Differential Materialization

ry · April 19, 2020, 2:57pm

Introduction

The MergeTB model of an experiment is an immutable stack of experiment versions. When a user wants to update some aspect of their experiment topology, they do so by updating the experiment source code and pushing a new version. In the process of this push model checkers and reticulators are run, yielding a new underlying XIR experiment definition.

At this point the experimenter can create a new realization from this new version, materialize it and run a side-by-side comparison of the old version with the new version. This can be quite useful. However there is an alternative use case that we don’t currently support terribly well.

What if the reason for the change is to correct something with the experiment that is just straight up wrong? In this case we don’t want a second materialization for comparative analysis, we just want to modify the experiment in place. Furthermore we’d like the modification of the running materialization to be exactly the delta between the broken version and our new possibly not-broken version. This minimal change delta is critically important for experiments that have complex systems already in place, and would like to keep those systems in place, but just alter the nodes or topology in a specific way that let’s the user pick up right where they left off.

Benefit

The core benefit here is that we introduce a workflow that allows for experiments to be designed in a rapid incremental fashion that directly leverages the rigor of having an immutable experiment history. Complex experiments are never correct on the first shot. Forcing the user in to full rematerialization for every topology update is in direct violation of the speed core value. At the same time introducing ad-hoc realization or materialization updates that are not rooted in the model source violates experiment integrity as the experiment becomes a living element without a record of structure or procedure.
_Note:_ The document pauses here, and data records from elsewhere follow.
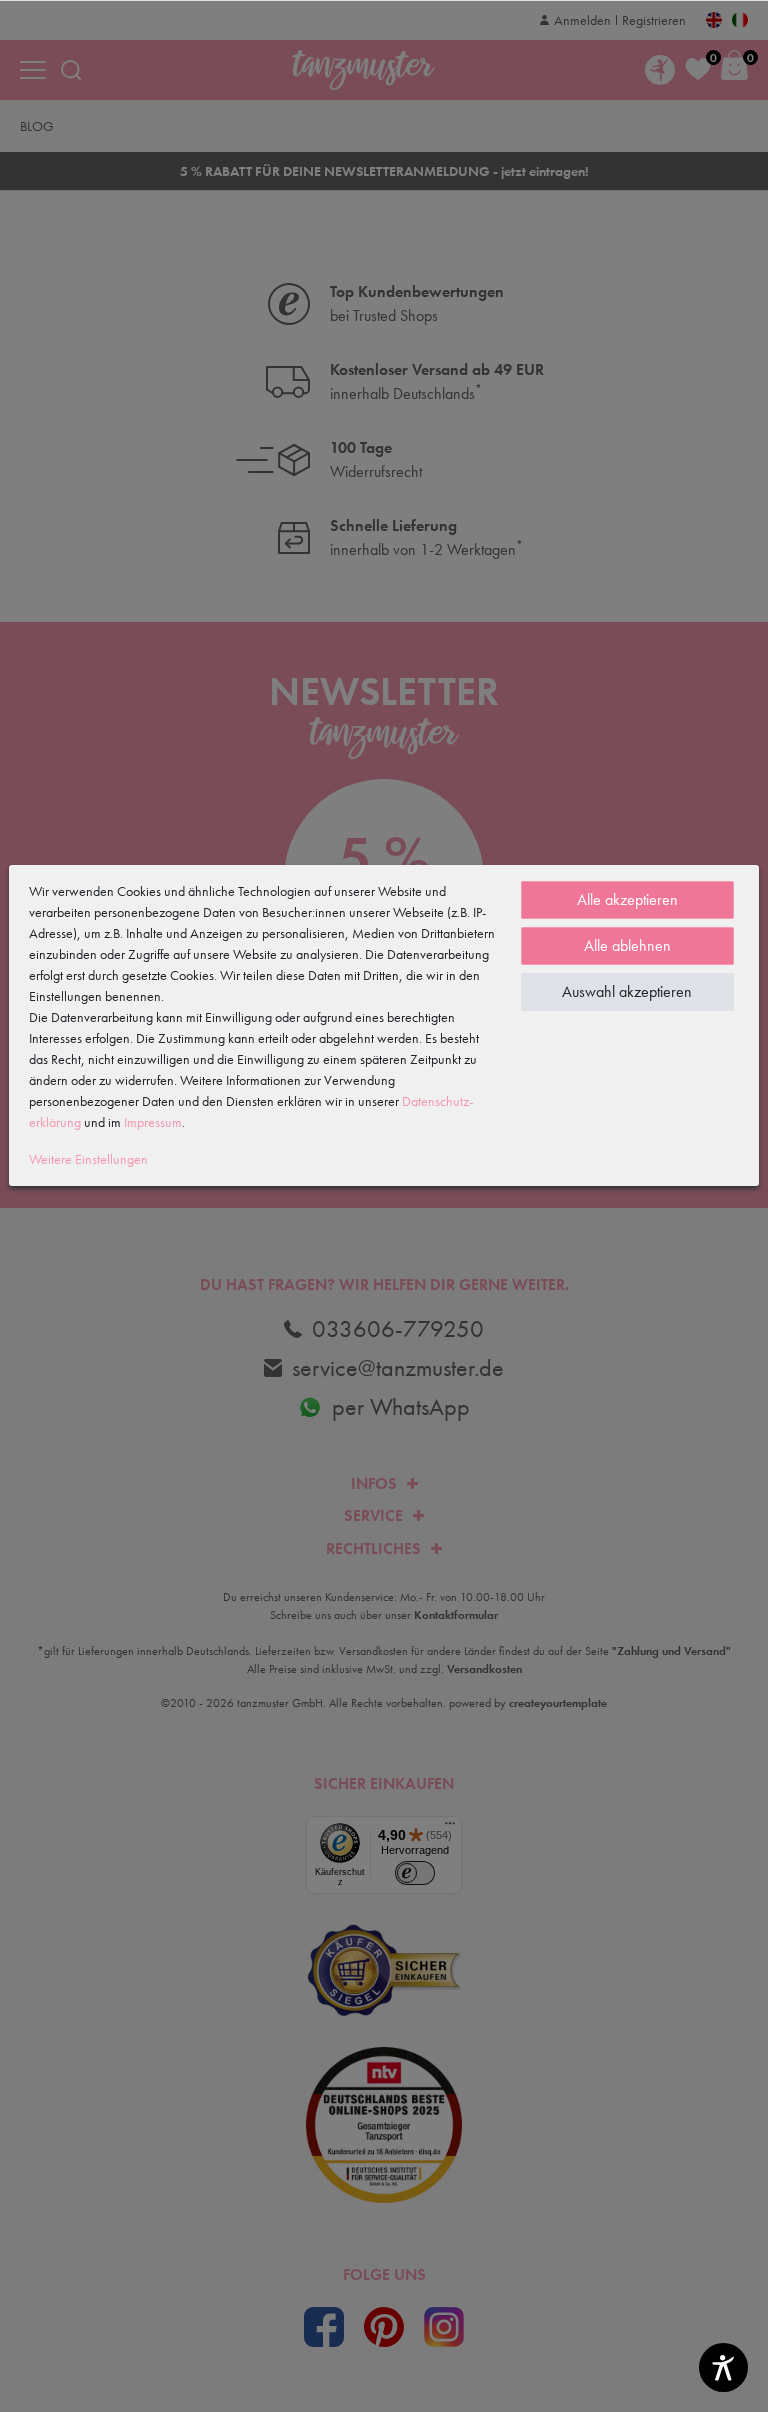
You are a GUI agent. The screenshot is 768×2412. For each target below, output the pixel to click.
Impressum (153, 1122)
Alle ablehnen (627, 945)
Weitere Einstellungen (88, 1159)
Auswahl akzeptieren (627, 991)
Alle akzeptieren (627, 899)
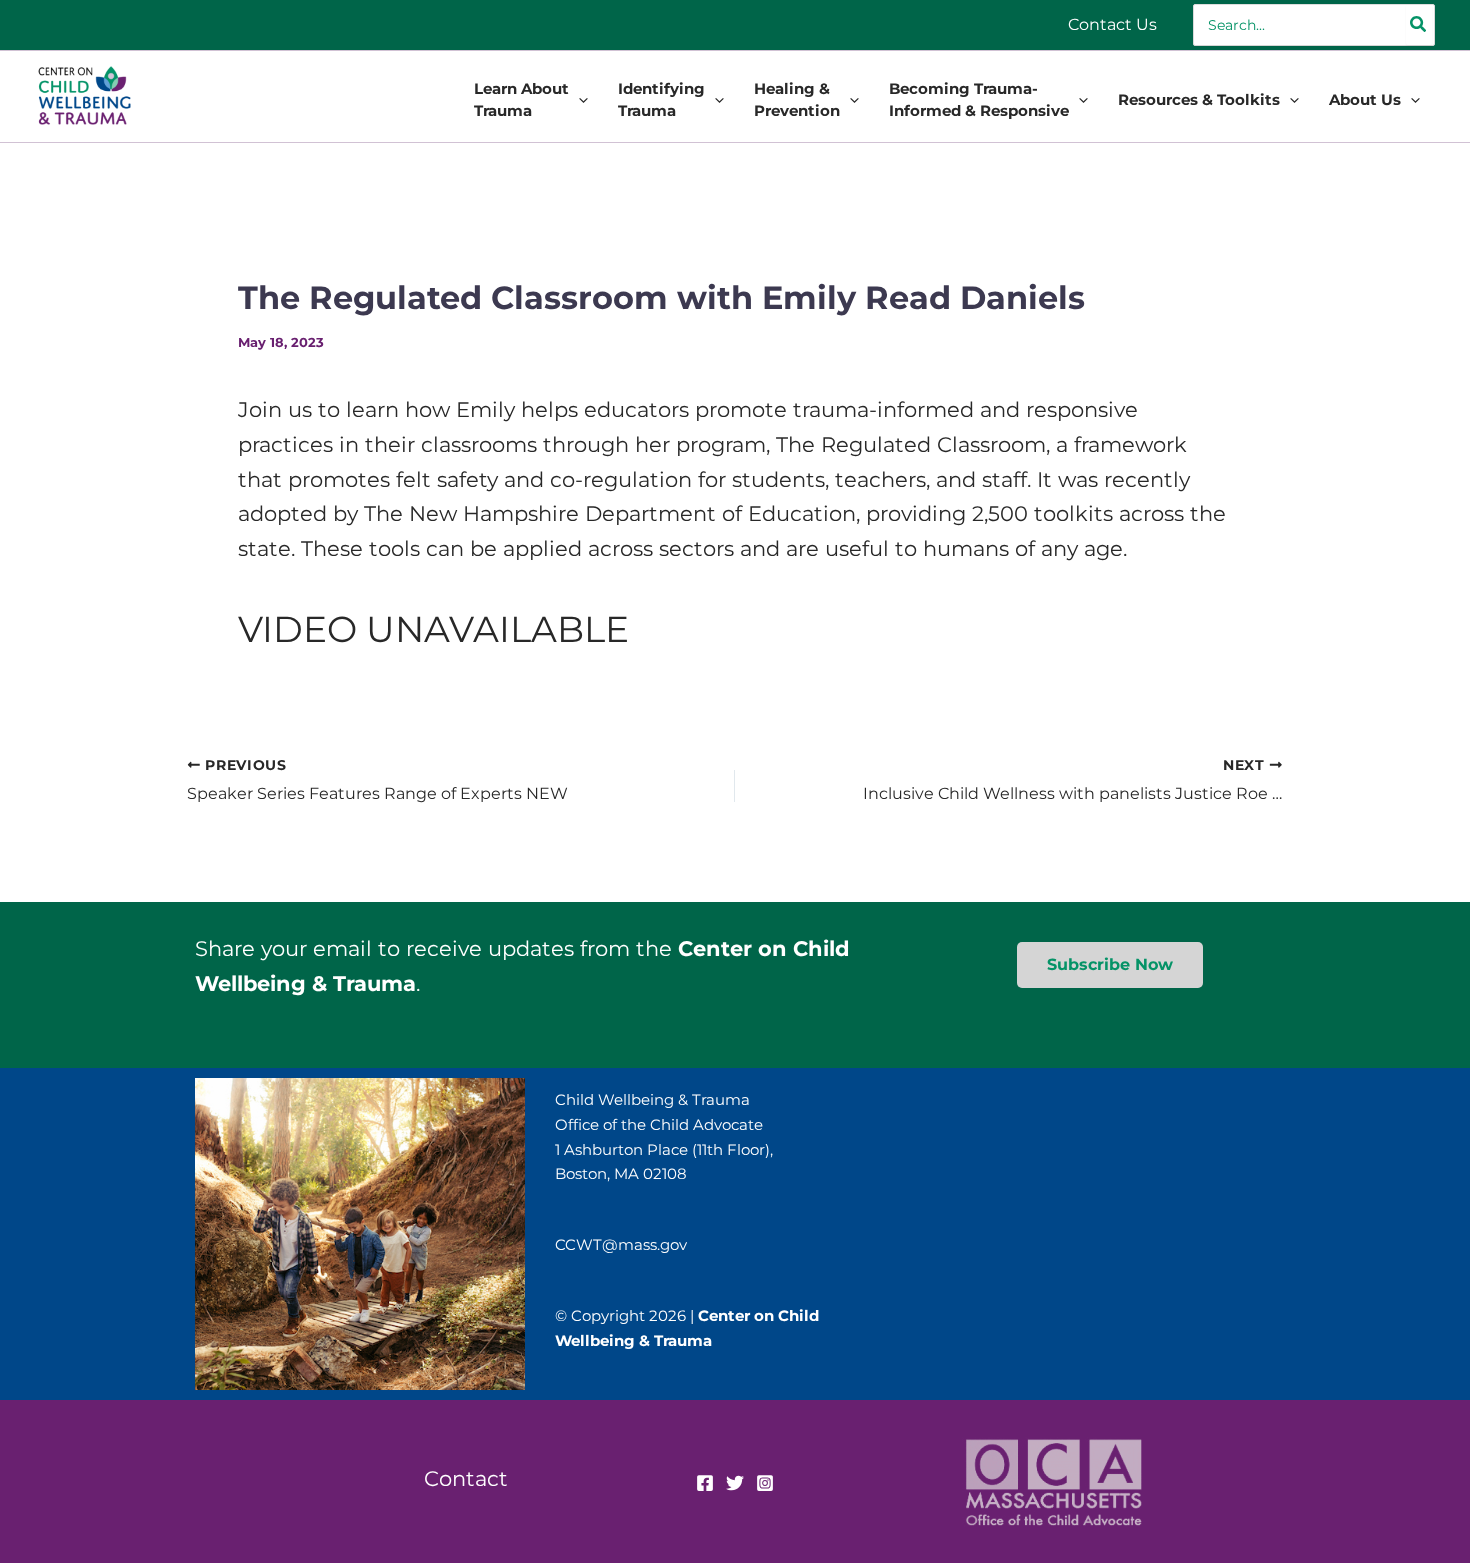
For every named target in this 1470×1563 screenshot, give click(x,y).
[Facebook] (705, 1483)
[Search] (1419, 25)
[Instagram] (765, 1483)
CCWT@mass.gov (621, 1244)
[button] (578, 100)
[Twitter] (735, 1483)
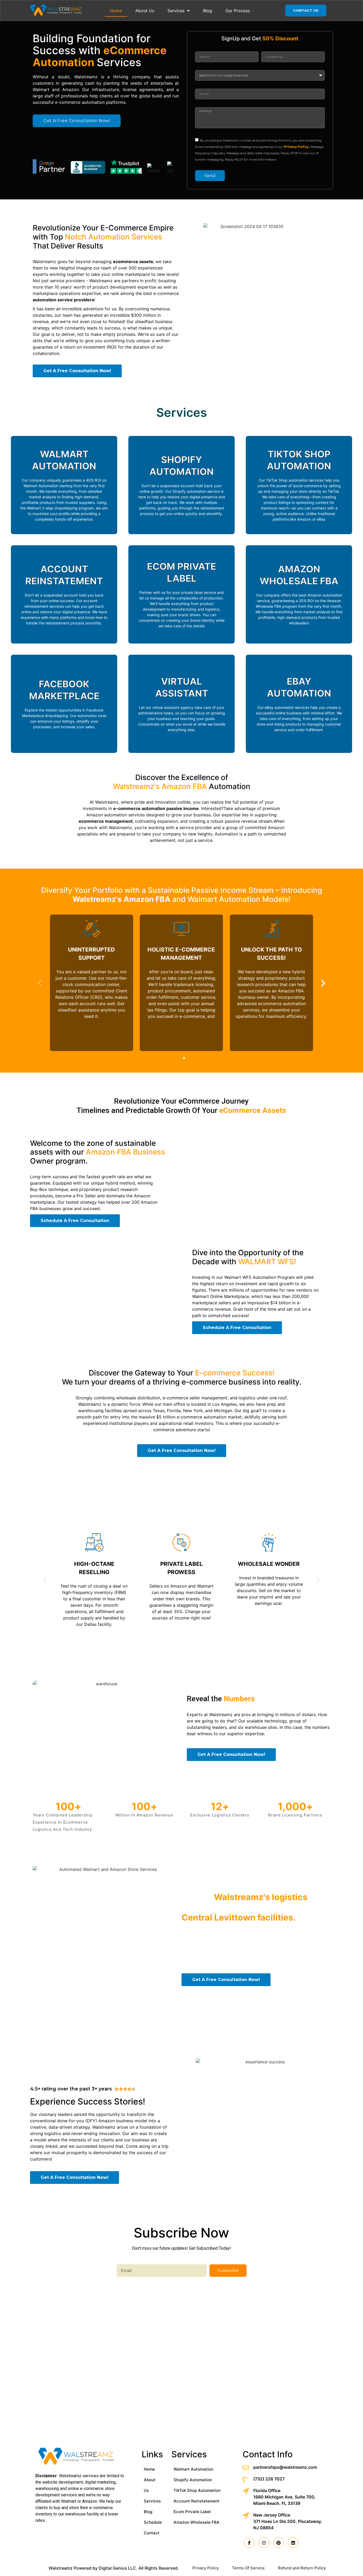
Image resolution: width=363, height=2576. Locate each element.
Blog (207, 10)
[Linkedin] (293, 2543)
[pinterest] (278, 2543)
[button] (179, 1058)
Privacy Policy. (296, 147)
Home (116, 10)
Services (175, 10)
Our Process (237, 10)
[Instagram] (264, 2543)
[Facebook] (249, 2543)
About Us (144, 10)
This approach allows users to have their reproducible cake and devour it with speed.

Proposal

Introduce a new MergeAPI method

mergetb evolve <exp> <rlz> <to>

Here exp is the name of the experiment rlz is the name of a realization and to is the name has of a source revision that the user has pushed and would like the realization and subsequently the materialization to evolve to.

When this API call is made the following things happen.

a new realization is attempted, if failed stop here
the current realization is replaced by the new realization
if there is an active materialization a materialization evolution plan is computed
the materialization evolution plan is carried out

Requirements

Evolution plans must represent the minimum delta to achieve target specification.
- Nodes not involved in the delta must not be disturbed
- Links not involved in the delta must not be distributed
- Changes to node configuration should only result in a foundry update. Rebooting or re-imgaing a node are not changes to the experiment and can be carried out using alternative commands. The exception is changes that require these services like changing the image of a node which clearly requires a re-image/reboot.
Evolutions should behave like partial materializations
- mergetb status should show the task status of the evolution.
- mergetb wait should wait until the evolution is done.
- mergetb demat|mat|free should be gated on evolution just like materializations
XDC connections should not be disturbed
Any resources dropped from the realization due to the evolution should be freed and returned to the pool.
Any resources added to the realization due to the evolution should be allocated to the realization.
Evolution should have the same semantics as realization in terms of acceptance. When the user creates an evolution, they should be able to inspect the modified realization that has been computed and decide if that is what they want and choose to accept or reject the evolution. The freeing/allocation of resources in this regard behaves in the same way as normal realizations, except the resources in question are strictly in the delta between the originating realization and the new realization.
When presenting an evolution for acceptance, the API should provide the list of tasks that will be carried out, so the user knows exactly what is going to happen and there are no surprises.

ry · August 18, 2020, 9:17pm

Use Cases

Things that should not, but currently do require a full re-realize/re-mat

Mounting storage when you forgot to add the mount to the model.
Changing link parameters, or adding tags for dynamic link parameters.